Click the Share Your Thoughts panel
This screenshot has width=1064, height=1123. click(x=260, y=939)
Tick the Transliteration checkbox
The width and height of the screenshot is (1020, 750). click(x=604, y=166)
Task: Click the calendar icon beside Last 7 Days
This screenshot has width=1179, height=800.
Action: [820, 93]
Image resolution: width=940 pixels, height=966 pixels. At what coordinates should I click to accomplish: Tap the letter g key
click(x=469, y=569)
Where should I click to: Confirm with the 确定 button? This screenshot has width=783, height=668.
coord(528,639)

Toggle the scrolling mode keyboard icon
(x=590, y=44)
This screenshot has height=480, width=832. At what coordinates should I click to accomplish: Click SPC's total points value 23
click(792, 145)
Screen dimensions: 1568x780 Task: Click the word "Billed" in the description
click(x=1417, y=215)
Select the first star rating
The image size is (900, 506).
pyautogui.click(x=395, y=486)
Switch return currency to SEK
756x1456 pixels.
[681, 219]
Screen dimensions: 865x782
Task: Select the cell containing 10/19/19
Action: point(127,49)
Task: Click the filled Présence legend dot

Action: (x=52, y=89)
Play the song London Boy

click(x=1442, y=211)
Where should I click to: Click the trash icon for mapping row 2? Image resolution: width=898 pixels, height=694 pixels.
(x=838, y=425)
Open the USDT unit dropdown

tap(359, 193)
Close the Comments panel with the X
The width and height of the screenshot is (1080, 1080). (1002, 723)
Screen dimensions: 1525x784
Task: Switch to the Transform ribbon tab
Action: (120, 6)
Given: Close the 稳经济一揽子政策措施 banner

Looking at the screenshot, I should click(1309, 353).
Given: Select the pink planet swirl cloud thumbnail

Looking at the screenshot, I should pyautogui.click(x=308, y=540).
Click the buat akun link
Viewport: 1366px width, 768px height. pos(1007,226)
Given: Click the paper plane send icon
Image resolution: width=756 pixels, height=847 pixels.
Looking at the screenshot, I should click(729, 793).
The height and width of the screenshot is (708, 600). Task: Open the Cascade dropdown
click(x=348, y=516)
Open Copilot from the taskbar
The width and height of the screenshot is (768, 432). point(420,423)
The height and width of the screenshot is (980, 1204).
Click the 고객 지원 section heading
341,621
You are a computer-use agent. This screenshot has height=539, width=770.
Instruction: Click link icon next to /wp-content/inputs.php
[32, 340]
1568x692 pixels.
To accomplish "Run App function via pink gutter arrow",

****************

What is required
Output the full listing without altering anything.

Exercise solution
Click the Share Your Thoughts panel
This screenshot has width=1064, height=1123. click(x=260, y=939)
Tick the Transliteration checkbox
The width and height of the screenshot is (1020, 750). click(x=604, y=166)
Task: Click the calendar icon beside Last 7 Days
This screenshot has width=1179, height=800.
Action: [820, 93]
Image resolution: width=940 pixels, height=966 pixels. At what coordinates should I click to accomplish: Tap the letter g key
click(x=469, y=569)
Where should I click to: Confirm with the 确定 button? This screenshot has width=783, height=668.
coord(528,639)

Toggle the scrolling mode keyboard icon
(x=590, y=44)
This screenshot has height=480, width=832. At what coordinates should I click to accomplish: Click SPC's total points value 23
click(792, 145)
Screen dimensions: 1568x780 Task: Click the word "Billed" in the description
click(x=1417, y=215)
Select the first star rating
The image size is (900, 506).
pyautogui.click(x=395, y=486)
Switch return currency to SEK
756x1456 pixels.
[681, 219]
Screen dimensions: 865x782
Task: Select the cell containing 10/19/19
Action: point(127,49)
Task: Click the filled Présence legend dot

Action: (x=52, y=89)
Play the song London Boy

click(x=1442, y=211)
Where should I click to: Click the trash icon for mapping row 2? Image resolution: width=898 pixels, height=694 pixels.
(x=838, y=425)
Open the USDT unit dropdown

tap(359, 193)
Close the Comments panel with the X
The width and height of the screenshot is (1080, 1080). (1002, 723)
Screen dimensions: 1525x784
Task: Switch to the Transform ribbon tab
Action: (120, 6)
Given: Close the 稳经济一揽子政策措施 banner

Looking at the screenshot, I should click(1309, 353).
Given: Select the pink planet swirl cloud thumbnail

Looking at the screenshot, I should pyautogui.click(x=308, y=540).
Click the buat akun link
Viewport: 1366px width, 768px height. pos(1007,226)
Given: Click the paper plane send icon
Image resolution: width=756 pixels, height=847 pixels.
Looking at the screenshot, I should click(729, 793).
The height and width of the screenshot is (708, 600). Task: Open the Cascade dropdown
click(x=348, y=516)
Open Copilot from the taskbar
The width and height of the screenshot is (768, 432). point(420,423)
The height and width of the screenshot is (980, 1204).
Click the 고객 지원 section heading
341,621
You are a computer-use agent. This screenshot has height=539, width=770.
Instruction: Click link icon next to /wp-content/inputs.php
[32, 340]
1568x692 pixels.
To accomplish "Run App function via pink gutter arrow",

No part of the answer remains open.